# Task brief
Output all of the entries exactly as they are given.

# Supplied entries
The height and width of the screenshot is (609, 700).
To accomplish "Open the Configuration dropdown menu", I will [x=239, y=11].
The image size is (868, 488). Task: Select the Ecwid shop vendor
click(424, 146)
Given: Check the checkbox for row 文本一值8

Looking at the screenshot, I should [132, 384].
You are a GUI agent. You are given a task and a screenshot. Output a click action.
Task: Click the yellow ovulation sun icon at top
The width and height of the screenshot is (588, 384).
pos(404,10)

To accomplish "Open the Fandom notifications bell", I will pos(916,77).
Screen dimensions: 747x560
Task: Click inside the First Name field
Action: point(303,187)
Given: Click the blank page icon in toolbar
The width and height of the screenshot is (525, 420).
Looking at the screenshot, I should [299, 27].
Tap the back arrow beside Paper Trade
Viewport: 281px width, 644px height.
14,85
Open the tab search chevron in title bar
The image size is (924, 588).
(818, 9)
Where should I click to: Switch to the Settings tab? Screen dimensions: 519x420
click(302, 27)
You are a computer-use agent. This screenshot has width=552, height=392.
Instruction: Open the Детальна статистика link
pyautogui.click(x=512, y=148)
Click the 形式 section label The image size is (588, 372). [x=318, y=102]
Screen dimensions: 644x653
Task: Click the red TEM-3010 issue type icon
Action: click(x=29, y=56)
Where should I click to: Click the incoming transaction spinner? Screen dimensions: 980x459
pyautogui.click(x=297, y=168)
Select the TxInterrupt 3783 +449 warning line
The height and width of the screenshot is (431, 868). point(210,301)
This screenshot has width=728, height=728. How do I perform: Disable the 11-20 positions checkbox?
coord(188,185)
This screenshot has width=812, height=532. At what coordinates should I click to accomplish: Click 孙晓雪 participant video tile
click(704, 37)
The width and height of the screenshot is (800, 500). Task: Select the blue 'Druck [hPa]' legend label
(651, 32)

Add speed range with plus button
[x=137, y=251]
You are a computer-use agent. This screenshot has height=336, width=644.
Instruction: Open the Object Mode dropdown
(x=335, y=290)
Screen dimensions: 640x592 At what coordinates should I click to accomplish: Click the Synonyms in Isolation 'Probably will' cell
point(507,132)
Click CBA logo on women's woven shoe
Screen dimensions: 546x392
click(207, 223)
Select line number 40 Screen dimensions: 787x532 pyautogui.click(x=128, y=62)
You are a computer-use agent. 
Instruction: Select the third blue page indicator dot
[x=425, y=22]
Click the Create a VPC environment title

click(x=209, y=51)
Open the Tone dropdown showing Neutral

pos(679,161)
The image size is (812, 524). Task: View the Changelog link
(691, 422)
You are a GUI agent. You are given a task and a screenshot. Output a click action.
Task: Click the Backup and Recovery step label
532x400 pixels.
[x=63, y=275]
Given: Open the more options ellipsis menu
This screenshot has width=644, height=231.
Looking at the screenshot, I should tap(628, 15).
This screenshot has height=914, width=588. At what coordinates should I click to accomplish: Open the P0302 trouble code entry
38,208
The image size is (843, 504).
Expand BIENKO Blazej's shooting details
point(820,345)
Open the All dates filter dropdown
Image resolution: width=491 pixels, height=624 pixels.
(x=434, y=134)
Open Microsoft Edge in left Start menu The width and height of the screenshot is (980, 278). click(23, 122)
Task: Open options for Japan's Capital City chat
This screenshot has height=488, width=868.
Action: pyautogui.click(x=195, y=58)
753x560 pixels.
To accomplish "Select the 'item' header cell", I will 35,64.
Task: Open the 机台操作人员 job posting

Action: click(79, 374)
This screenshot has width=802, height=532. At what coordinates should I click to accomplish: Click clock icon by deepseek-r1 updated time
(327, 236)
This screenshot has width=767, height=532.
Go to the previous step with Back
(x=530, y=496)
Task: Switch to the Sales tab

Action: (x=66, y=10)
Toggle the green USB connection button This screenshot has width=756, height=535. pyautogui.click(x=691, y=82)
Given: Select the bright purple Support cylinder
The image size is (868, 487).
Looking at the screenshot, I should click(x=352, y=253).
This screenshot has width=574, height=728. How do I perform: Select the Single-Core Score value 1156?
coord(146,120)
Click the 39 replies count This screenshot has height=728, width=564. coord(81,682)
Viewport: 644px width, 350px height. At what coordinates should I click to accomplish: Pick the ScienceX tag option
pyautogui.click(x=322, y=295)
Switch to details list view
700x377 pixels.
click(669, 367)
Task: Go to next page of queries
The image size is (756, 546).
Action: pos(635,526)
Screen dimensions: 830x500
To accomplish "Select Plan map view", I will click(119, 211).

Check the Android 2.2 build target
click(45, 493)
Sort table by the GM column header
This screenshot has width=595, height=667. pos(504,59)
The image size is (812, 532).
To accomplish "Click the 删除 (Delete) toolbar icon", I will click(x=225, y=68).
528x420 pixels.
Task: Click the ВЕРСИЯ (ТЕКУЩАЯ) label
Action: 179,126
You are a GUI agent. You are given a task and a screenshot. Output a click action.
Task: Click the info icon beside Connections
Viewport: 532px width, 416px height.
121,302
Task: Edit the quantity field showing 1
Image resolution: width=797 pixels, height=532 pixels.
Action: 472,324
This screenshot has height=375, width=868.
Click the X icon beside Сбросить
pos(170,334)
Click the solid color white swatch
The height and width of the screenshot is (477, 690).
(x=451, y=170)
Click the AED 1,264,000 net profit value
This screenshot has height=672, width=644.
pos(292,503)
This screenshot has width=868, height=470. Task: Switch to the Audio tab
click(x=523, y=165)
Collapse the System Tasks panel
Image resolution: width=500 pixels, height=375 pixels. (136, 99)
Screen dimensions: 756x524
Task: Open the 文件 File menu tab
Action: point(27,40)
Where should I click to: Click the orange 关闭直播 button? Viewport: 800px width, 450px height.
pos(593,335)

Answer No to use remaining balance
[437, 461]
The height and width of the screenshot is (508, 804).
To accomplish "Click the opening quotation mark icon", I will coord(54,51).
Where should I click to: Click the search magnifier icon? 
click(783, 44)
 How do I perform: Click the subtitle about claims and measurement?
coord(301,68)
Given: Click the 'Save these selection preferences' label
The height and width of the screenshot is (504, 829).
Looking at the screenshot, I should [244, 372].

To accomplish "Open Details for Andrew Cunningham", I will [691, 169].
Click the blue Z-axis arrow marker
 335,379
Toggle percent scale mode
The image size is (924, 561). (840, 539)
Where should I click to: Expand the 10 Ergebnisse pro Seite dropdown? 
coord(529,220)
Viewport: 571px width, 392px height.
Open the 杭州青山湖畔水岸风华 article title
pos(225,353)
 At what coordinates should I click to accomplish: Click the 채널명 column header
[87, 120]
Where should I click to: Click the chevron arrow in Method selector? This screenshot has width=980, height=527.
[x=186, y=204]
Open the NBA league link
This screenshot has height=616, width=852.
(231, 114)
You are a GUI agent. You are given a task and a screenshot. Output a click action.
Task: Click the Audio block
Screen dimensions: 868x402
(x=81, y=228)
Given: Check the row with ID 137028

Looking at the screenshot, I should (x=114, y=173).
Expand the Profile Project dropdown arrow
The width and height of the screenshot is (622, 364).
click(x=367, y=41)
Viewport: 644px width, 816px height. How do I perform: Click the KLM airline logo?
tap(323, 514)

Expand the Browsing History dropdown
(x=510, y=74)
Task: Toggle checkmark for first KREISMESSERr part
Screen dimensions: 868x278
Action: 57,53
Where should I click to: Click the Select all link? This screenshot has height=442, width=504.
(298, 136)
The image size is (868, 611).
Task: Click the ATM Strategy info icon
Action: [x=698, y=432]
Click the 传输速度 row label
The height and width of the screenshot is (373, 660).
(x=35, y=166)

# Exercise result
The height and width of the screenshot is (609, 700).
To accomplish "Open the Configuration dropdown menu", I will [x=239, y=11].
The image size is (868, 488). Task: Select the Ecwid shop vendor
click(424, 146)
Given: Check the checkbox for row 文本一值8

Looking at the screenshot, I should [132, 384].
You are a GUI agent. You are given a task and a screenshot. Output a click action.
Task: Click the yellow ovulation sun icon at top
The width and height of the screenshot is (588, 384).
pos(404,10)

To accomplish "Open the Fandom notifications bell", I will pos(916,77).
Screen dimensions: 747x560
Task: Click inside the First Name field
Action: point(303,187)
Given: Click the blank page icon in toolbar
The width and height of the screenshot is (525, 420).
Looking at the screenshot, I should [299, 27].
Tap the back arrow beside Paper Trade
Viewport: 281px width, 644px height.
14,85
Open the tab search chevron in title bar
The image size is (924, 588).
(818, 9)
Where should I click to: Switch to the Settings tab? Screen dimensions: 519x420
click(302, 27)
You are a computer-use agent. This screenshot has width=552, height=392.
Instruction: Open the Детальна статистика link
pyautogui.click(x=512, y=148)
Click the 形式 section label The image size is (588, 372). [x=318, y=102]
Screen dimensions: 644x653
Task: Click the red TEM-3010 issue type icon
Action: click(x=29, y=56)
Where should I click to: Click the incoming transaction spinner? Screen dimensions: 980x459
pyautogui.click(x=297, y=168)
Select the TxInterrupt 3783 +449 warning line
The height and width of the screenshot is (431, 868). point(210,301)
This screenshot has width=728, height=728. How do I perform: Disable the 11-20 positions checkbox?
coord(188,185)
This screenshot has width=812, height=532. At what coordinates should I click to accomplish: Click 孙晓雪 participant video tile
click(704, 37)
The width and height of the screenshot is (800, 500). Task: Select the blue 'Druck [hPa]' legend label
(651, 32)

Add speed range with plus button
[x=137, y=251]
You are a computer-use agent. This screenshot has height=336, width=644.
Instruction: Open the Object Mode dropdown
(x=335, y=290)
Screen dimensions: 640x592 At what coordinates should I click to accomplish: Click the Synonyms in Isolation 'Probably will' cell
point(507,132)
Click CBA logo on women's woven shoe
Screen dimensions: 546x392
click(207, 223)
Select line number 40 Screen dimensions: 787x532 pyautogui.click(x=128, y=62)
You are a computer-use agent. 
Instruction: Select the third blue page indicator dot
[x=425, y=22]
Click the Create a VPC environment title

click(x=209, y=51)
Open the Tone dropdown showing Neutral

pos(679,161)
The image size is (812, 524). Task: View the Changelog link
(691, 422)
You are a GUI agent. You are given a task and a screenshot. Output a click action.
Task: Click the Backup and Recovery step label
532x400 pixels.
[x=63, y=275]
Given: Open the more options ellipsis menu
This screenshot has width=644, height=231.
Looking at the screenshot, I should tap(628, 15).
This screenshot has height=914, width=588. At what coordinates should I click to accomplish: Open the P0302 trouble code entry
38,208
The image size is (843, 504).
Expand BIENKO Blazej's shooting details
point(820,345)
Open the All dates filter dropdown
Image resolution: width=491 pixels, height=624 pixels.
(x=434, y=134)
Open Microsoft Edge in left Start menu The width and height of the screenshot is (980, 278). click(23, 122)
Task: Open options for Japan's Capital City chat
This screenshot has height=488, width=868.
Action: pyautogui.click(x=195, y=58)
753x560 pixels.
To accomplish "Select the 'item' header cell", I will 35,64.
Task: Open the 机台操作人员 job posting

Action: click(79, 374)
This screenshot has width=802, height=532. At what coordinates should I click to accomplish: Click clock icon by deepseek-r1 updated time
(327, 236)
This screenshot has width=767, height=532.
Go to the previous step with Back
(x=530, y=496)
Task: Switch to the Sales tab

Action: (x=66, y=10)
Toggle the green USB connection button This screenshot has width=756, height=535. pyautogui.click(x=691, y=82)
Given: Select the bright purple Support cylinder
The image size is (868, 487).
Looking at the screenshot, I should click(x=352, y=253).
This screenshot has width=574, height=728. How do I perform: Select the Single-Core Score value 1156?
coord(146,120)
Click the 39 replies count This screenshot has height=728, width=564. coord(81,682)
Viewport: 644px width, 350px height. At what coordinates should I click to accomplish: Pick the ScienceX tag option
pyautogui.click(x=322, y=295)
Switch to details list view
700x377 pixels.
click(669, 367)
Task: Go to next page of queries
The image size is (756, 546).
Action: pos(635,526)
Screen dimensions: 830x500
To accomplish "Select Plan map view", I will click(119, 211).

Check the Android 2.2 build target
click(45, 493)
Sort table by the GM column header
This screenshot has width=595, height=667. pos(504,59)
The image size is (812, 532).
To accomplish "Click the 删除 (Delete) toolbar icon", I will click(x=225, y=68).
528x420 pixels.
Task: Click the ВЕРСИЯ (ТЕКУЩАЯ) label
Action: 179,126
You are a GUI agent. You are given a task and a screenshot. Output a click action.
Task: Click the info icon beside Connections
Viewport: 532px width, 416px height.
121,302
Task: Edit the quantity field showing 1
Image resolution: width=797 pixels, height=532 pixels.
Action: 472,324
This screenshot has height=375, width=868.
Click the X icon beside Сбросить
pos(170,334)
Click the solid color white swatch
The height and width of the screenshot is (477, 690).
(x=451, y=170)
Click the AED 1,264,000 net profit value
This screenshot has height=672, width=644.
pos(292,503)
This screenshot has width=868, height=470. Task: Switch to the Audio tab
click(x=523, y=165)
Collapse the System Tasks panel
Image resolution: width=500 pixels, height=375 pixels. (136, 99)
Screen dimensions: 756x524
Task: Open the 文件 File menu tab
Action: point(27,40)
Where should I click to: Click the orange 关闭直播 button? Viewport: 800px width, 450px height.
pos(593,335)

Answer No to use remaining balance
[437, 461]
The height and width of the screenshot is (508, 804).
To accomplish "Click the opening quotation mark icon", I will coord(54,51).
Where should I click to: Click the search magnifier icon? 
click(783, 44)
 How do I perform: Click the subtitle about claims and measurement?
coord(301,68)
Given: Click the 'Save these selection preferences' label
The height and width of the screenshot is (504, 829).
Looking at the screenshot, I should [244, 372].

To accomplish "Open Details for Andrew Cunningham", I will [691, 169].
Click the blue Z-axis arrow marker
 335,379
Toggle percent scale mode
The image size is (924, 561). (840, 539)
Where should I click to: Expand the 10 Ergebnisse pro Seite dropdown? 
coord(529,220)
Viewport: 571px width, 392px height.
Open the 杭州青山湖畔水岸风华 article title
pos(225,353)
 At what coordinates should I click to accomplish: Click the 채널명 column header
[87, 120]
Where should I click to: Click the chevron arrow in Method selector? This screenshot has width=980, height=527.
[x=186, y=204]
Open the NBA league link
This screenshot has height=616, width=852.
(231, 114)
You are a GUI agent. You are given a task and a screenshot. Output a click action.
Task: Click the Audio block
Screen dimensions: 868x402
(x=81, y=228)
Given: Check the row with ID 137028

Looking at the screenshot, I should (x=114, y=173).
Expand the Profile Project dropdown arrow
The width and height of the screenshot is (622, 364).
click(x=367, y=41)
Viewport: 644px width, 816px height. How do I perform: Click the KLM airline logo?
tap(323, 514)

Expand the Browsing History dropdown
(x=510, y=74)
Task: Toggle checkmark for first KREISMESSERr part
Screen dimensions: 868x278
Action: 57,53
Where should I click to: Click the Select all link? This screenshot has height=442, width=504.
(298, 136)
The image size is (868, 611).
Task: Click the ATM Strategy info icon
Action: [x=698, y=432]
Click the 传输速度 row label
The height and width of the screenshot is (373, 660).
(x=35, y=166)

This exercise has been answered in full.